--- Brief ---
Show every line of the data below that includes the word "Open".
--- Dataset extract Enclosed Below ---
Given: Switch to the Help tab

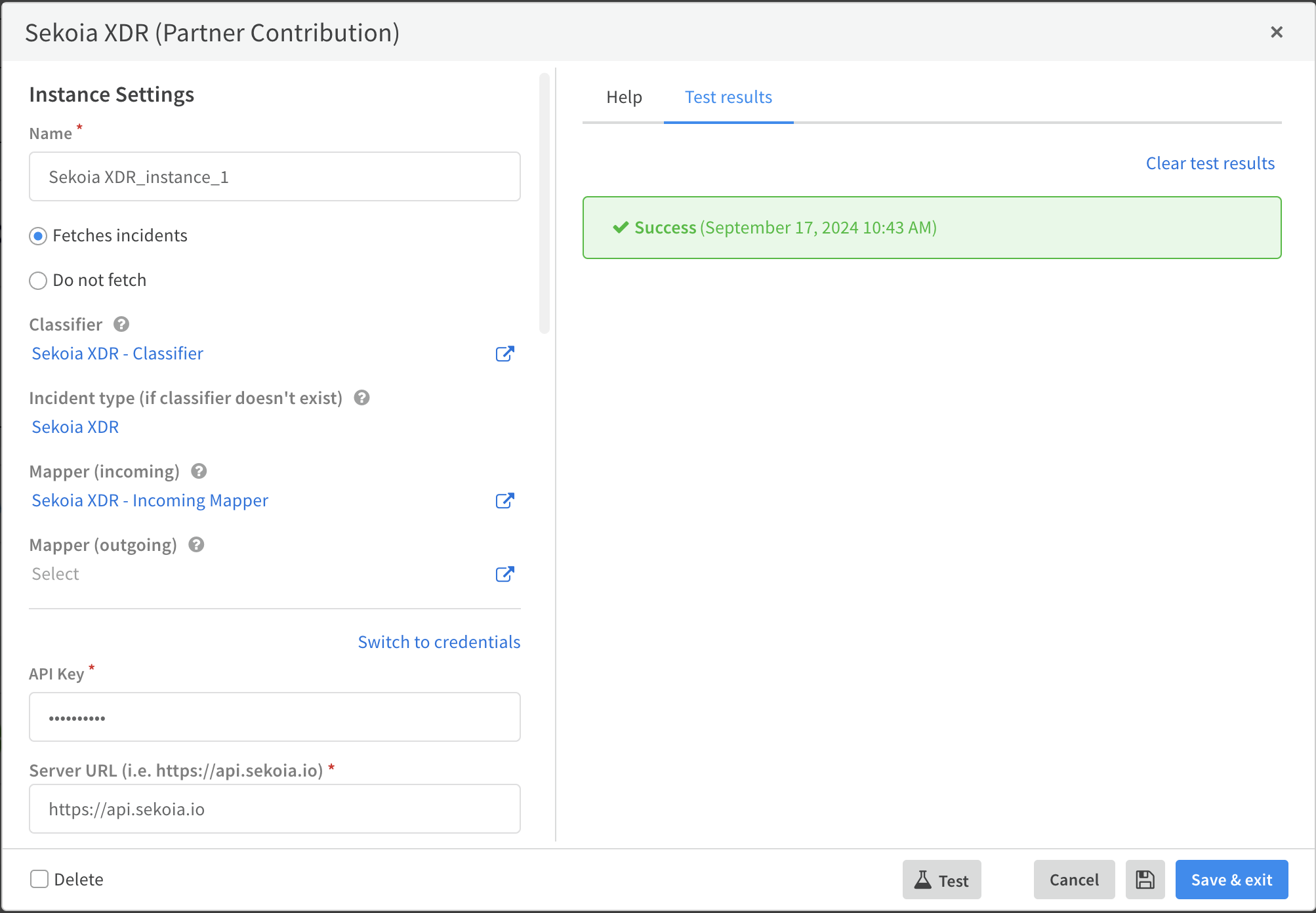Looking at the screenshot, I should [x=624, y=98].
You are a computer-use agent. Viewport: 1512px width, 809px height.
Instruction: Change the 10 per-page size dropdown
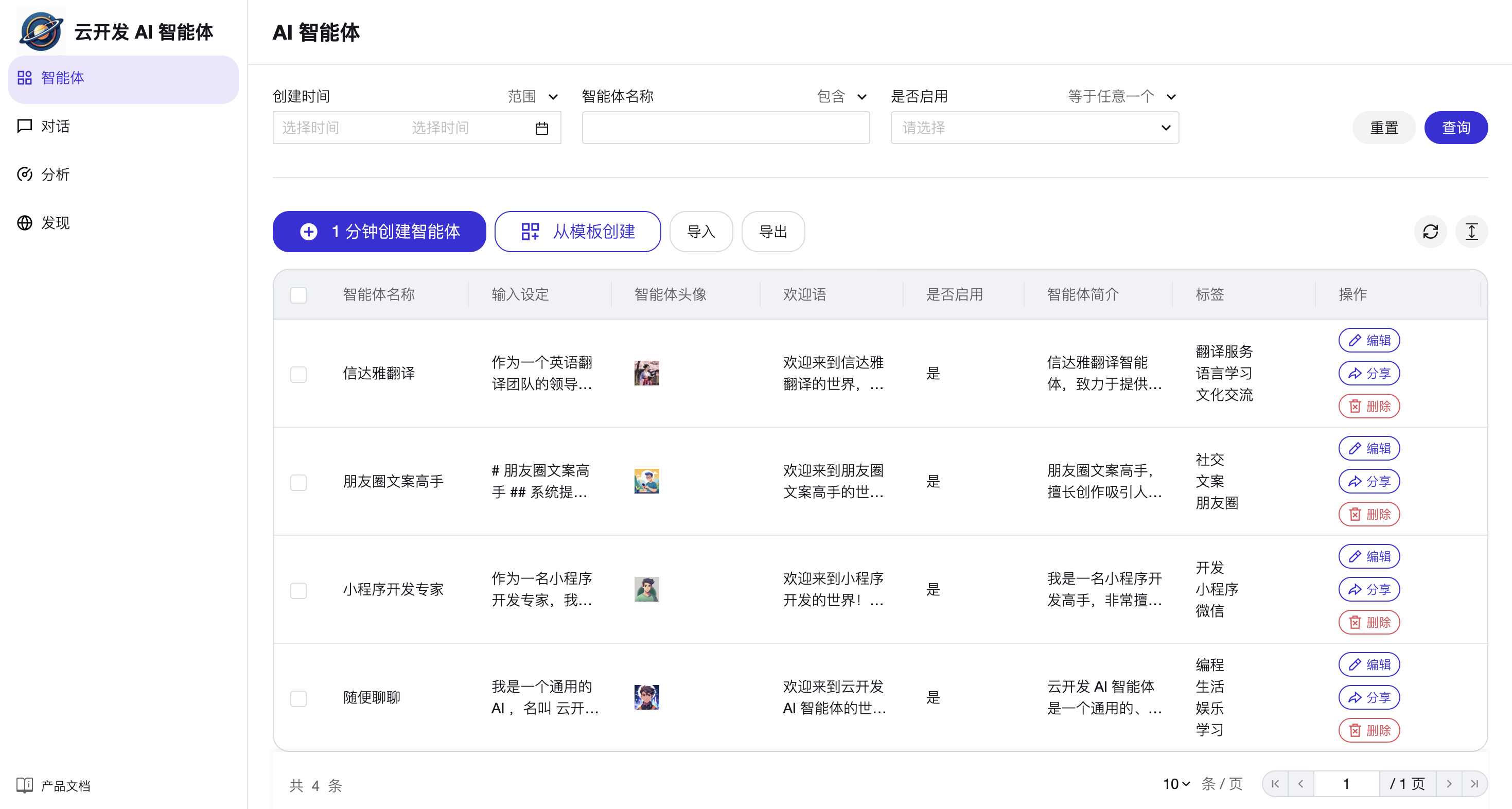(x=1175, y=784)
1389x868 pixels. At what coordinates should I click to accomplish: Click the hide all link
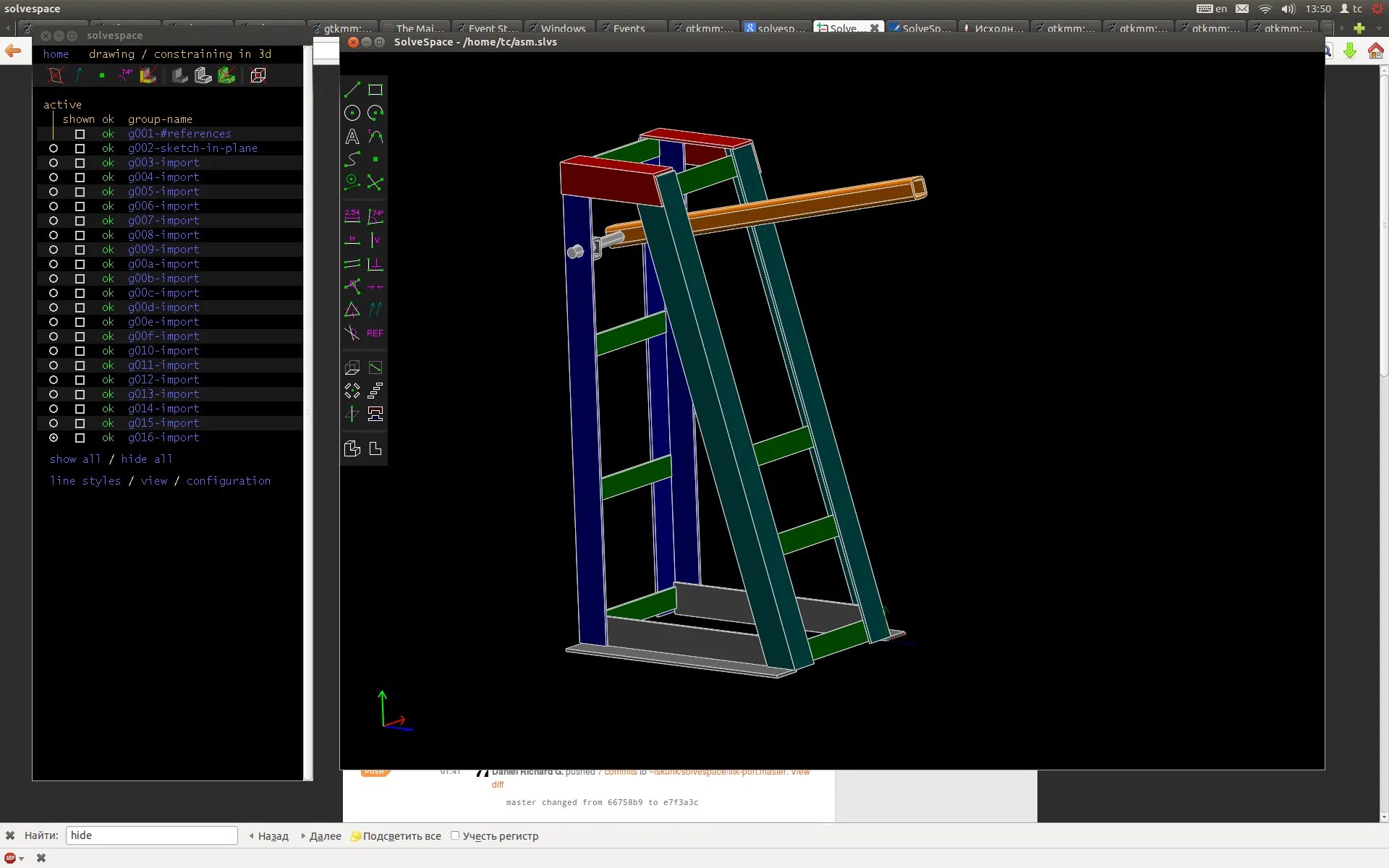(x=146, y=459)
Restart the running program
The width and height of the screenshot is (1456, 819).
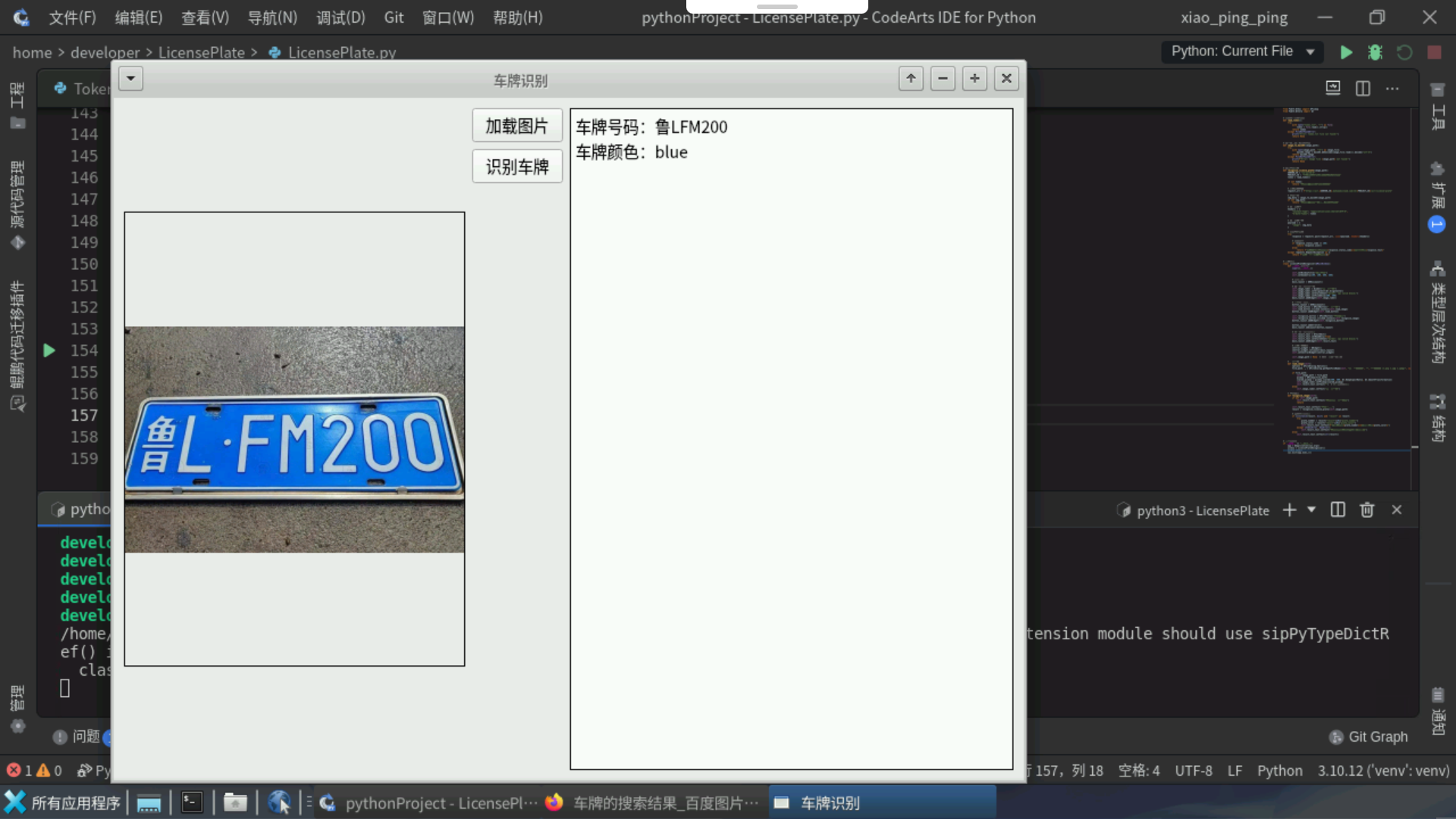tap(1405, 52)
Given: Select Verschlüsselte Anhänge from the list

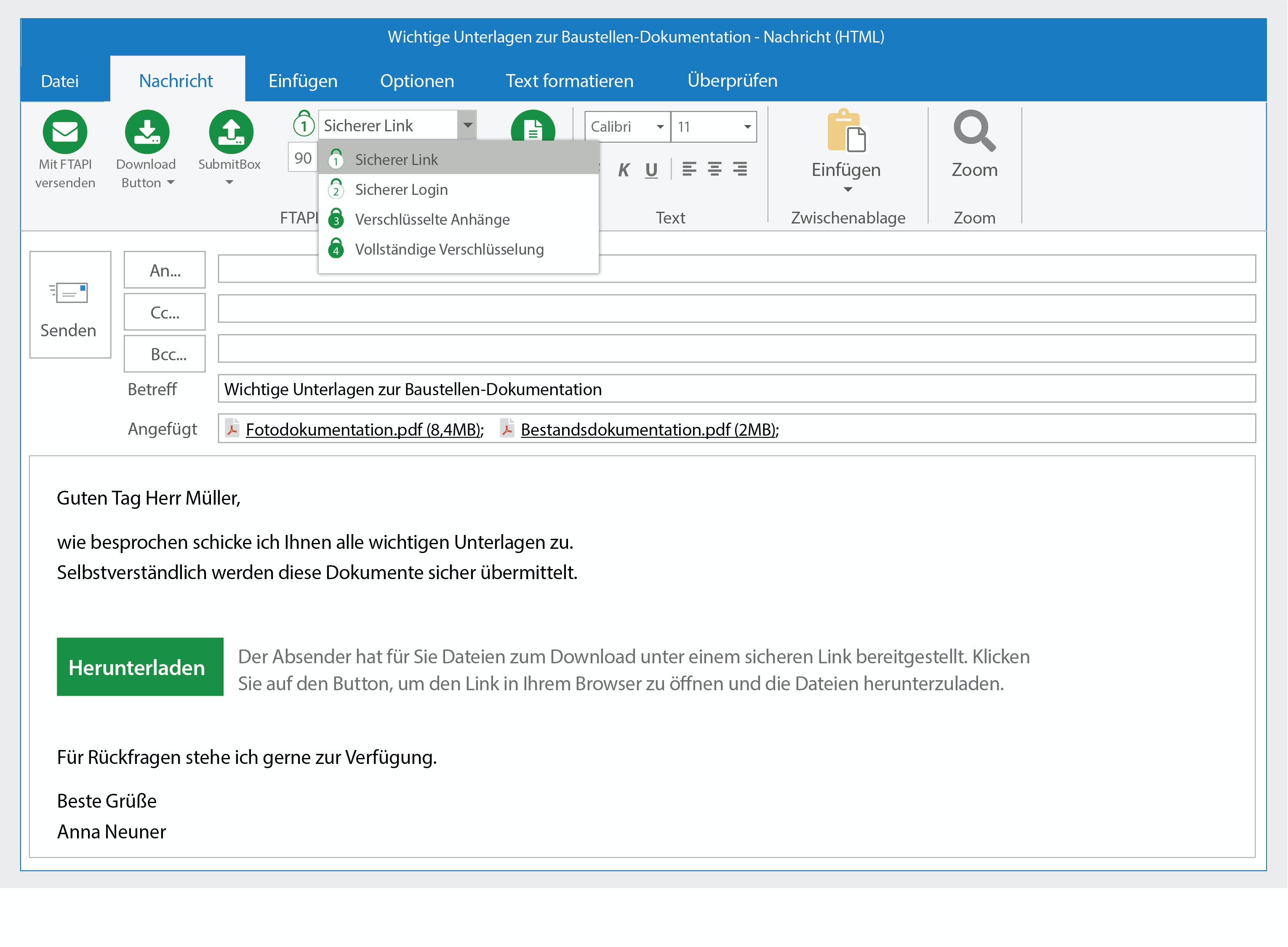Looking at the screenshot, I should (x=432, y=220).
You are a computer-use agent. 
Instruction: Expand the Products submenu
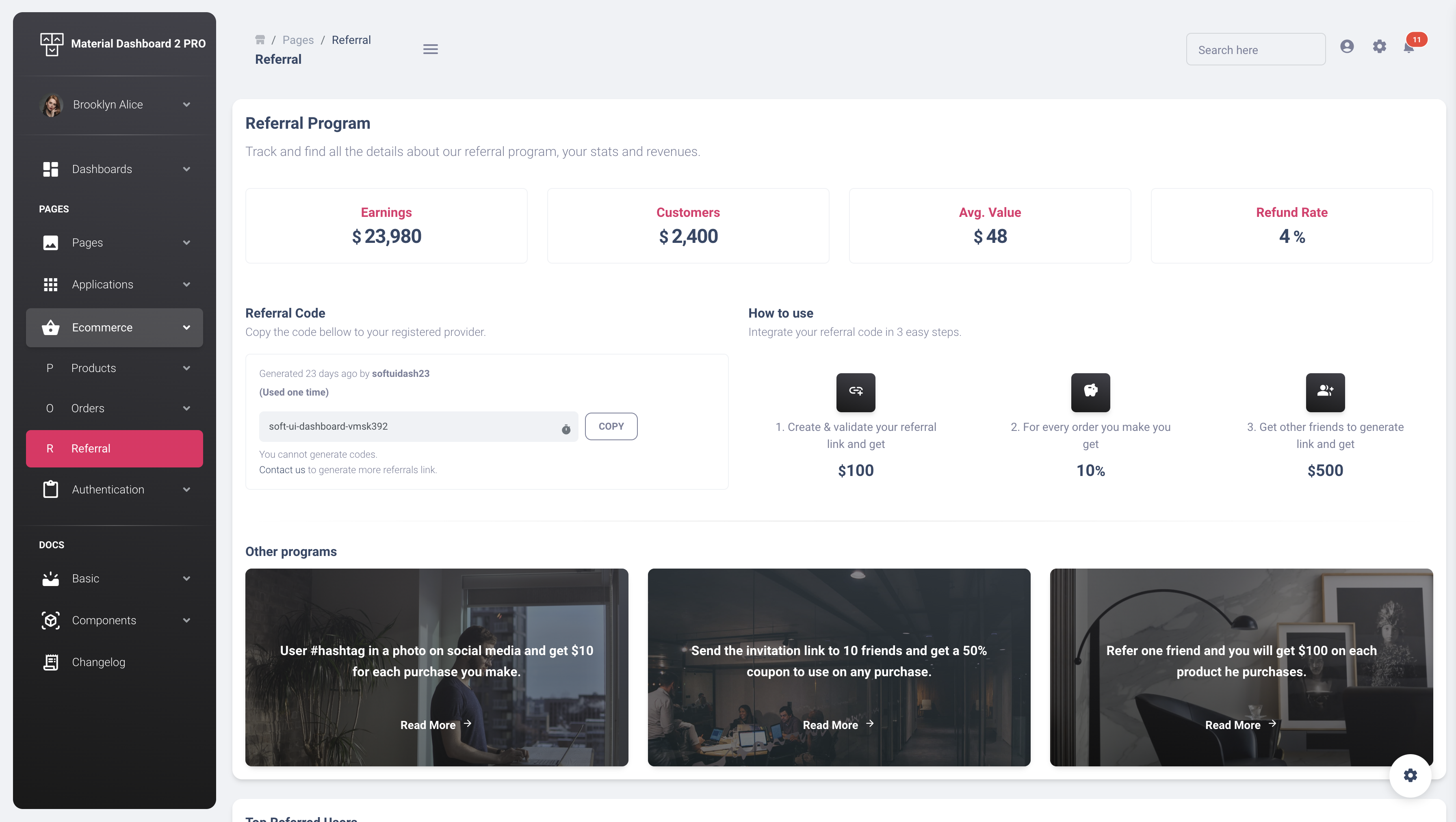click(x=114, y=368)
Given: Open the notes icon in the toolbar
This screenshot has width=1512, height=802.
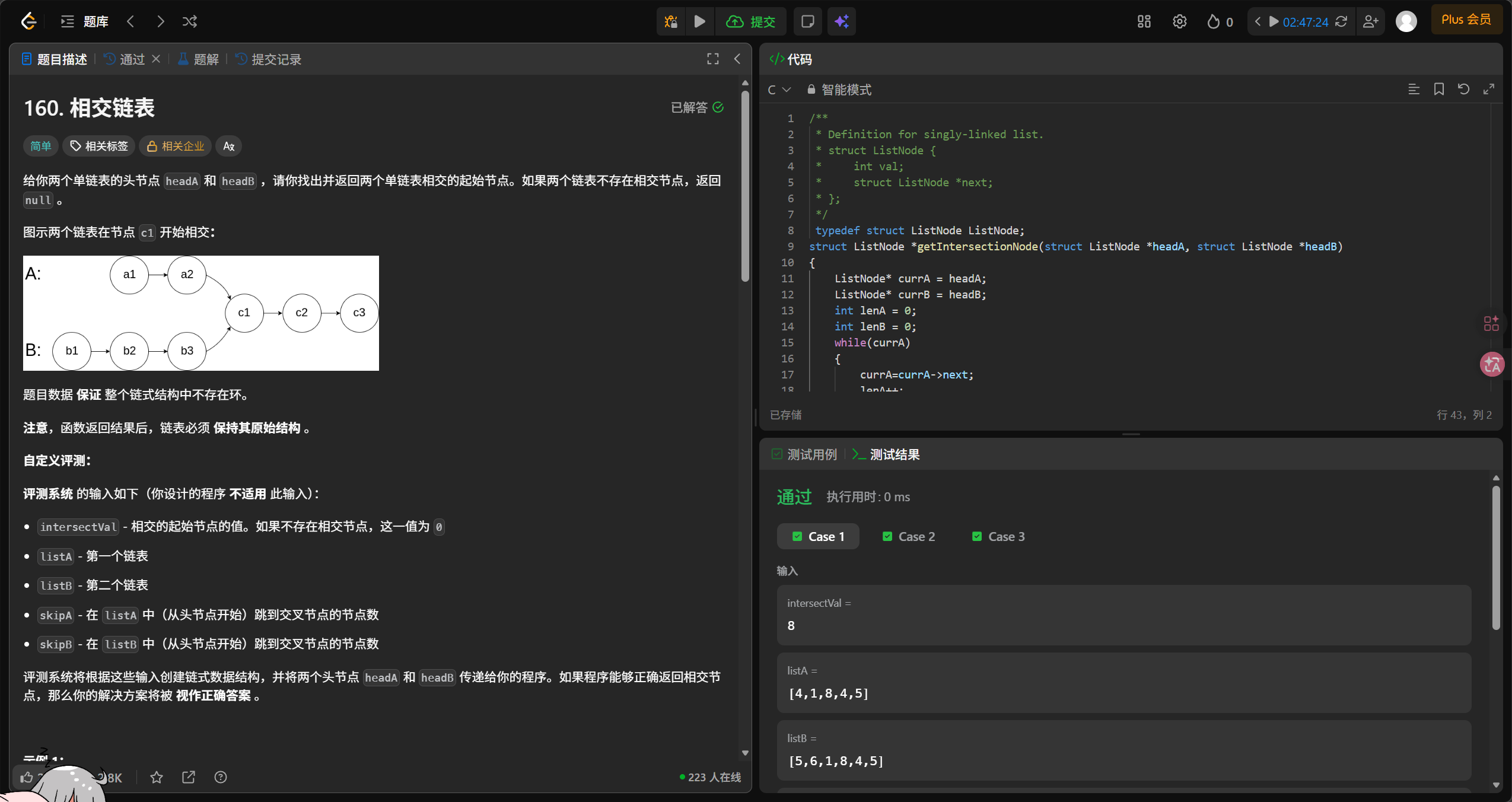Looking at the screenshot, I should point(807,22).
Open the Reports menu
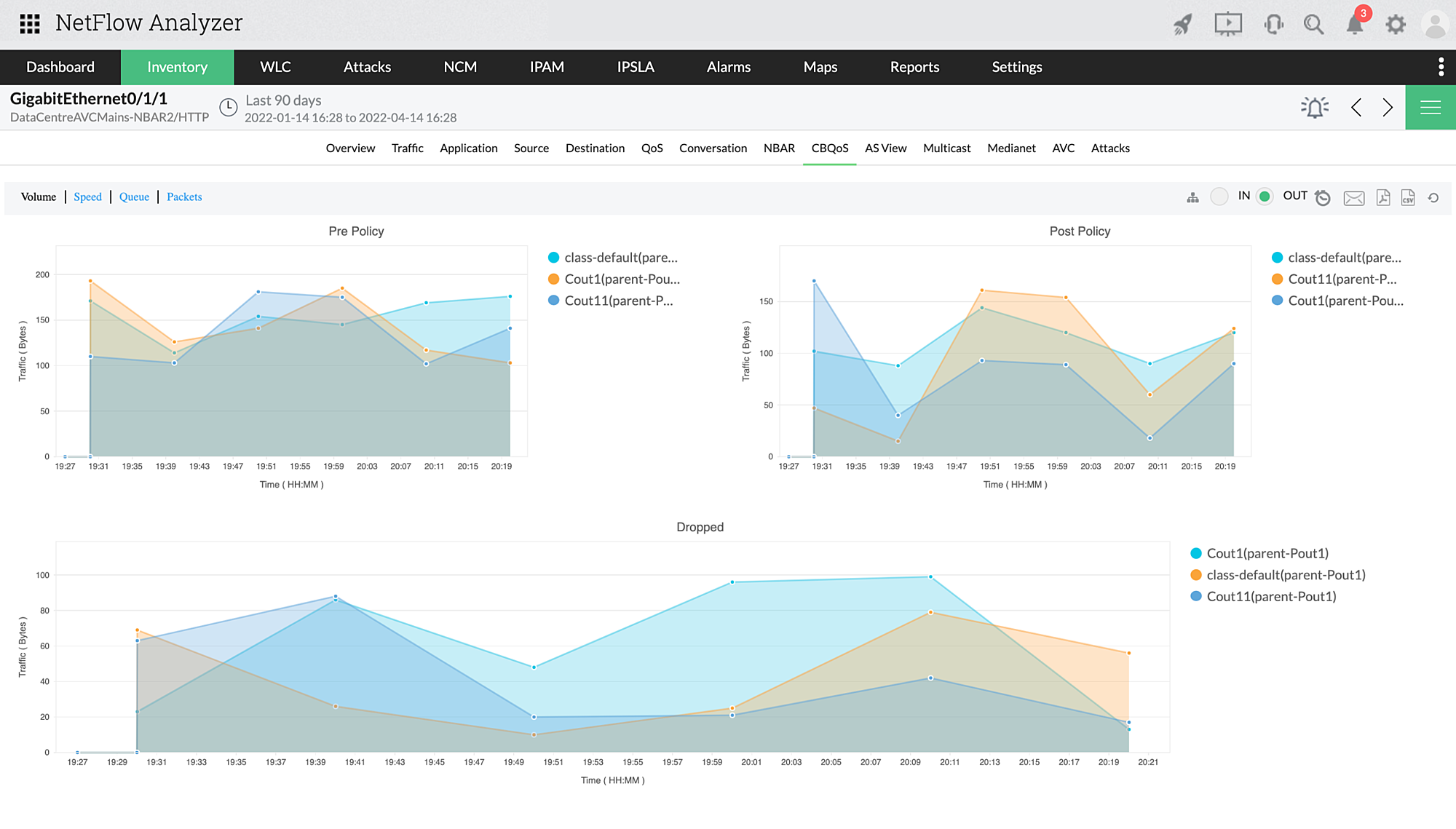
--- End of Enclosed Dataset extract ---
--- Finished exercise ---
Given: Open the notes icon in the toolbar
Open the Reports menu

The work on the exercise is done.